So, in the two miles between my parent's house and my apartment I managed to get pulled over because I did TWO, not one, but TWO things wrong. It was stuff I know I technically should not be doing, especially not with a cop behind me, but did I listen to that little voice in my head? Um, hi, have we met? I'm Jennie. I make bad decisions.

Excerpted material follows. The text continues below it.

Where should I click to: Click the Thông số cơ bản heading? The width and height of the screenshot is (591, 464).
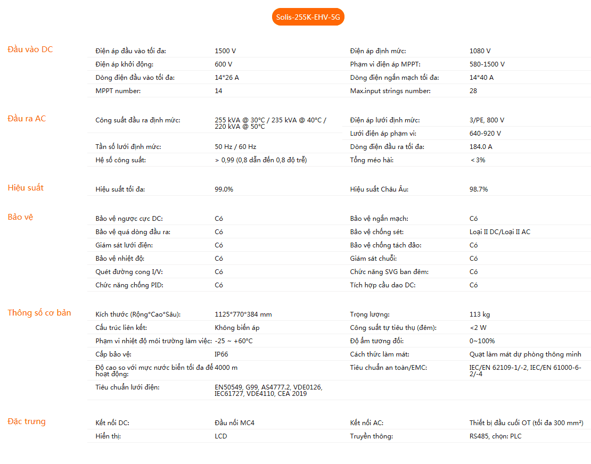[x=39, y=313]
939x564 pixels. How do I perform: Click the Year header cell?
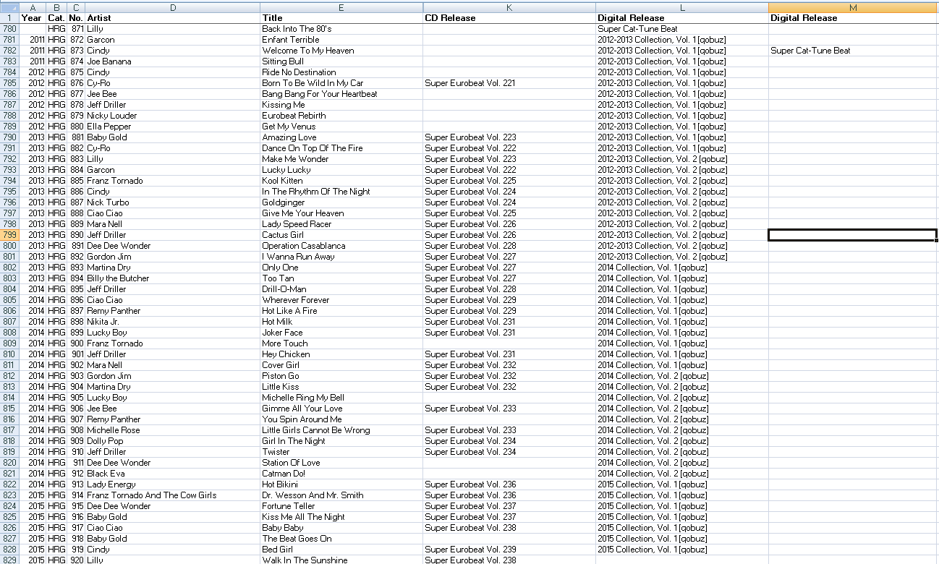tap(32, 18)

Anyway. I didn't get a ticket or anything. Kindly Officer Flustered (seriously, I think I was the first person he ever pulled over . . . his face was all red and he almost dropped my license on the ground . . . the dirty, dirty, ground!) just told me that I had pulled too far into the pedestrian crossing at the red light and that when turning left I should turn DIRECTLY into the left lane instead of doing what I did, which was go directly to the right lane. Whatever. I almost asked him if he was really bored, because why else would he be pulling me over for doing something that people do every five seconds. But I didn't. Because he had already told me he wasn't going to give me a ticket. For once, my brain worked faster than my mouth. Seriously, though, if I was a cop and it was this hot out and I had to wear a long-sleeved POLYESTER UNIFORM, even if I saw someone in a Hummer flatten a kid on a tricycle as well as a family of ducks I'd just say fuck it and stay in my air conditioned car. But that's probably why I'm not a cop.
Afterward, I called my mom and she asked me, and I quote, "did you bat your baby blues at him?" No, mother, I did not and I cannot believe you'd suggest such a thing. I also did not flash him or offer him money or sexual favors. He wasn't that cute. Ha! I kid, I kid. My reaction this time was a lot different than the first time I ever got pulled over. I was 17 and I pulled to the side of the road and burst into tears. And did it get me out of a ticket? No, it did not.
I think my body must hate me. It is getting revenge for all of those mornings it has woken up with a headache and an acidy stomach and a mouth tasting of day old tequila. Why else would it have chosen the hottest week of the summer to give me BLINDINGLY PAINFUL cramps? Damn you, uterus.
Last night I practically died while watching The Daily Show. I should know better than to eat during that show. I choked on my pasta during a particularly funny bit but look at the bright side. At least I would have died laughing.